While the bill says people with pre-existing conditions will have “access,” it does not address affordability. The legislation would let states opt out of the requirement for standard premiums, under certain conditions. If a state maintains protections such as a high-risk pool, it can allow insurers to use health status as a factor in setting premiums for people who have had a break in coverage and are trying to get a new individual policy.
U.S. Rep. Rodney Davis, R-Taylorville, who was part of the AHCA negotiations in March and has been part of a group of legislators meeting regularly to discuss the effort, said exemptions already existed under the ACA.
“There’s a waiver process. States are the ones who regulate health care insurance coverage,” Davis said. “It’s not a nationwide regulated product. So states, if they meet a very high standard of requirements including having a plan to cover pre-existing conditions, they have to make sure they’re going to offer lower prices, they have to make sure they’re offering more accessible coverage.”
He cited when Vice President Mike Pence put in accountability measures in the Medicaid system while governor of Indiana.
“States, when they have innovative ideas, can petition the federal government now, and will be able to then implement those plans if they’re good ideas and good plans,” Davis said. “But rest assured, those always are going to have to have a plan in place to cover pre-existing conditions. It’s just not true what people are saying.”
The fact that we’re still talking about it, is not a bad thing. It’s a good thing because people are sitting down, trying to make the bill better. This newest version is better, because there is no exception for pre-existing conditions and the federal essential health benefits that exist today under the current law, will exist under the new law too.

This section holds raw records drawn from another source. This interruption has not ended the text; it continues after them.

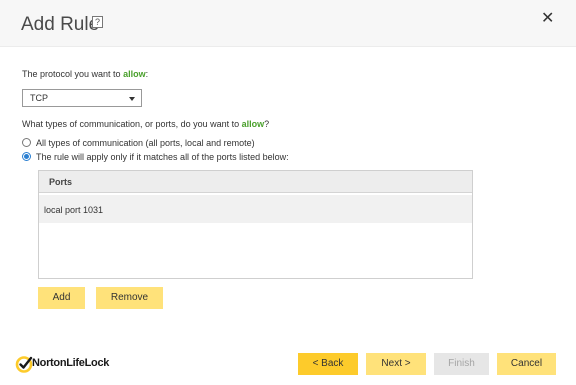 The width and height of the screenshot is (576, 385). What do you see at coordinates (147, 74) in the screenshot?
I see `protocol-label-suffix: :` at bounding box center [147, 74].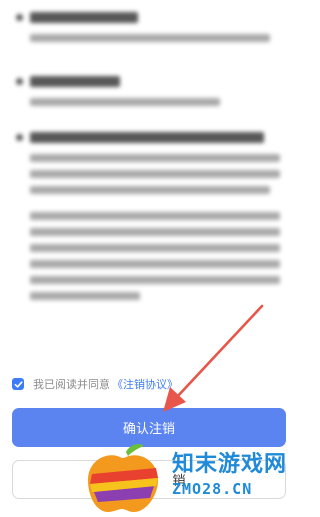 The width and height of the screenshot is (320, 517). I want to click on watermark-cn-text: 知末游戏网, so click(230, 464).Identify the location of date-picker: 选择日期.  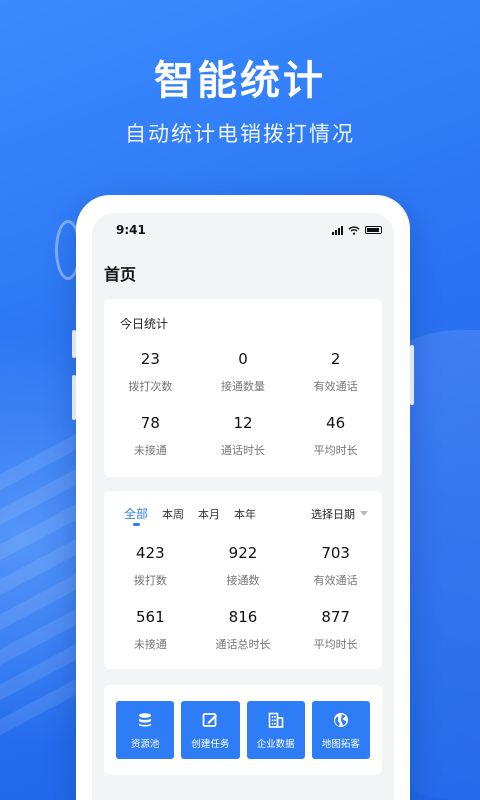
(340, 514).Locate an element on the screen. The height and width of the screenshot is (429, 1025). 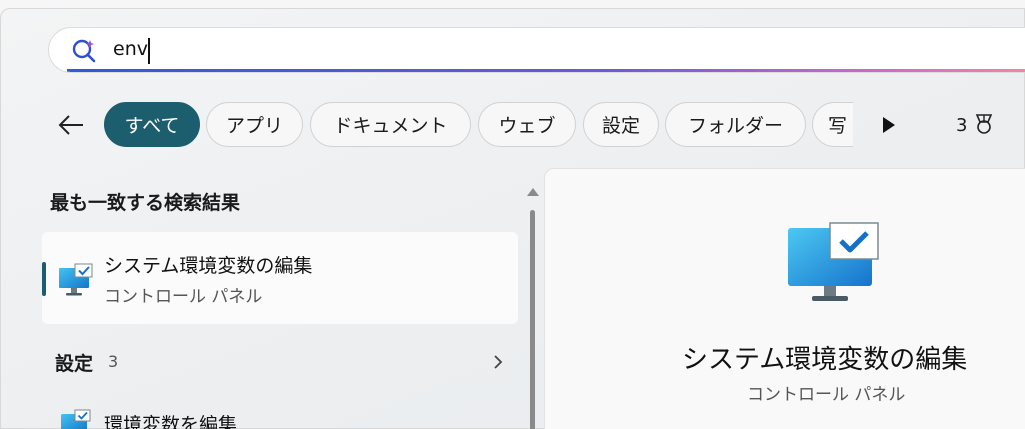
filter-chip-documents: ドキュメント is located at coordinates (390, 124).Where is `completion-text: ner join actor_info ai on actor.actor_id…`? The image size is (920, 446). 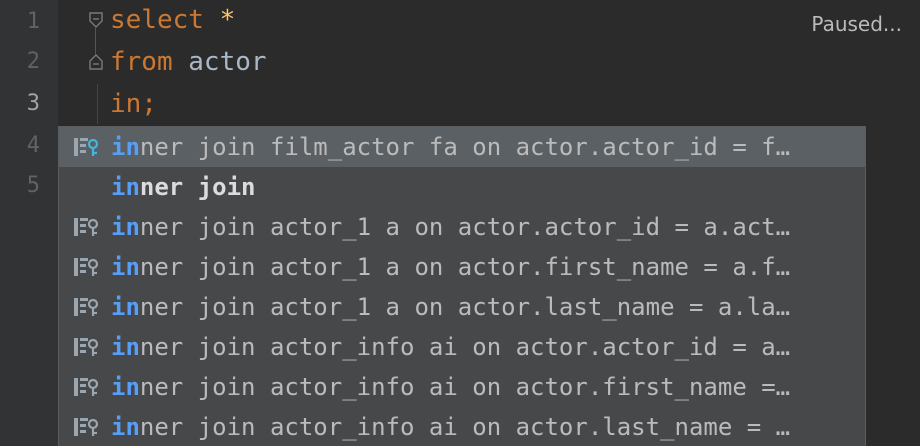 completion-text: ner join actor_info ai on actor.actor_id… is located at coordinates (465, 347). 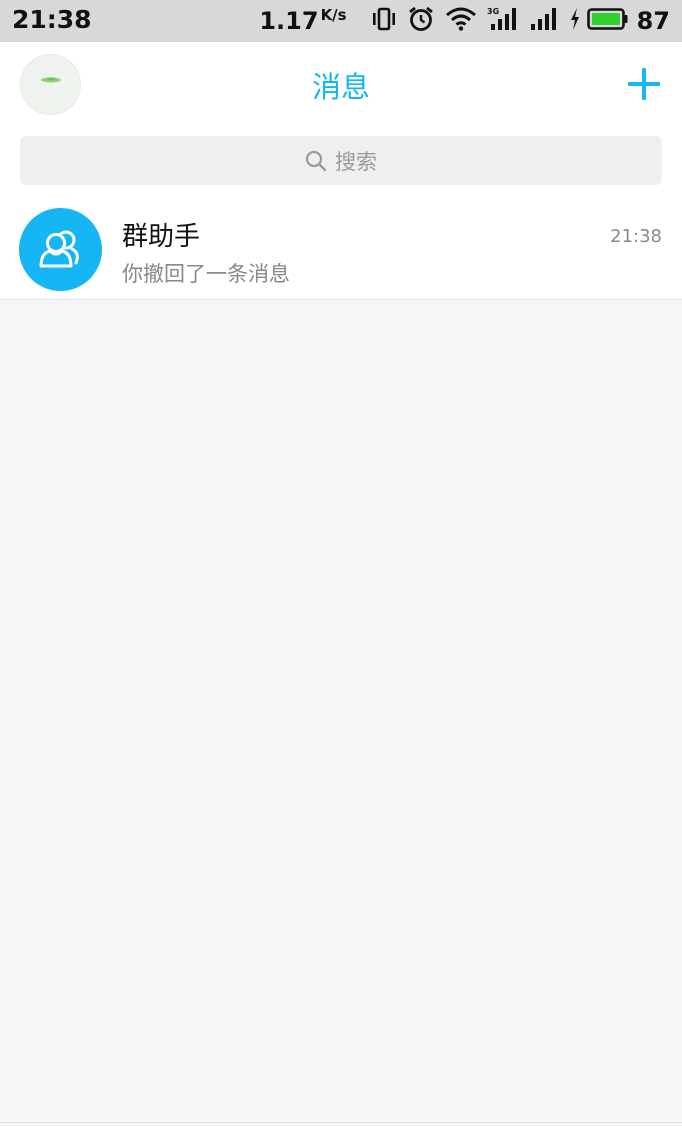 I want to click on status-bar: 21:38 1.17 K/s 3G 87, so click(x=341, y=21).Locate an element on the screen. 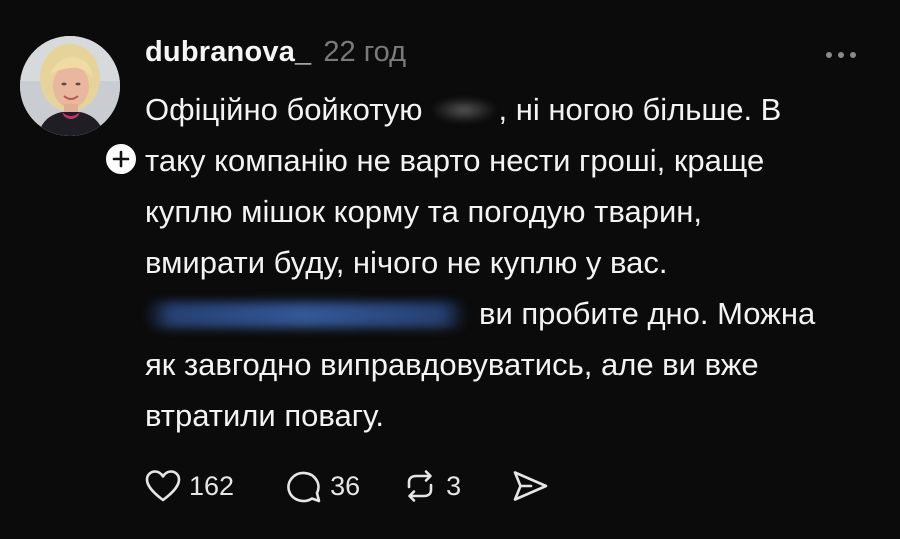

U.S. Rep. Rodney Davis, R-Taylorville
Davis also laid blame on U.S. House Democrats for not participating in the process.
“The real untold story in this whole debate is how the Democrats have done nothing to fix a broken system that many of them helped create,” Davis said. “That still left 29 million Americans without health care coverage, and 31 million more Americans with health coverage they can’t afford to use.”
U.S. Rep. Mike Bost, R-Murphysboro, has said he would have voted in favor of the AHCA if it had been brought to the floor for a vote in March, and said it was just a part of a three-pronged approach of repealing and replacing the Affordable Care Act.
George O’Connor, a spokesman for Bost’s office said the congressman has yet to decide how he would vote if the revised bill came to a vote now.
“He’s still waiting to see exactly how the final version will affect Southern Illinois,” O’Connor said. “We’re definitely taking a hard look at it.”
“It’s a moving target,” O’Connor added. “We don’t know what the final version is going to be.”
He’s still waiting to see exactly how the final version will affect Southern Illinois. We’re definitely taking a hard look at it.
George O’Connor, spokesman for U.S. Rep. Mike Bost, R-Murphysboro
There had been a provision to exempt Congress and its staff from provisions of the bill, but additional legislation is being pushed as well to ensure no exemptions exist for elected representatives.
“That’ll be fixed. That was written in to comply with some Senate rules to make sure it’s just a budget vote,” said U.S. Rep. Tom MacArthur, R-New Jersey, who authored the amendment, told the Hill.
Davis said he wouldn’t make a prediction on when a vote could happen.
“The fact that we’re still talking about it, is not a bad thing. It’s a good thing because people are sitting down, trying to make the bill better. This newest version is better, because there is no exception for pre-existing conditions and the federal essential health benefits that exist today under the current law, will exist under the new law too,” Davis said. “To me the changes, the deliberation made it a little better than what it was before. There are other ideas that I hope come out that can make it even better and in the end be more supported.”
The Associated Press contributed to this report.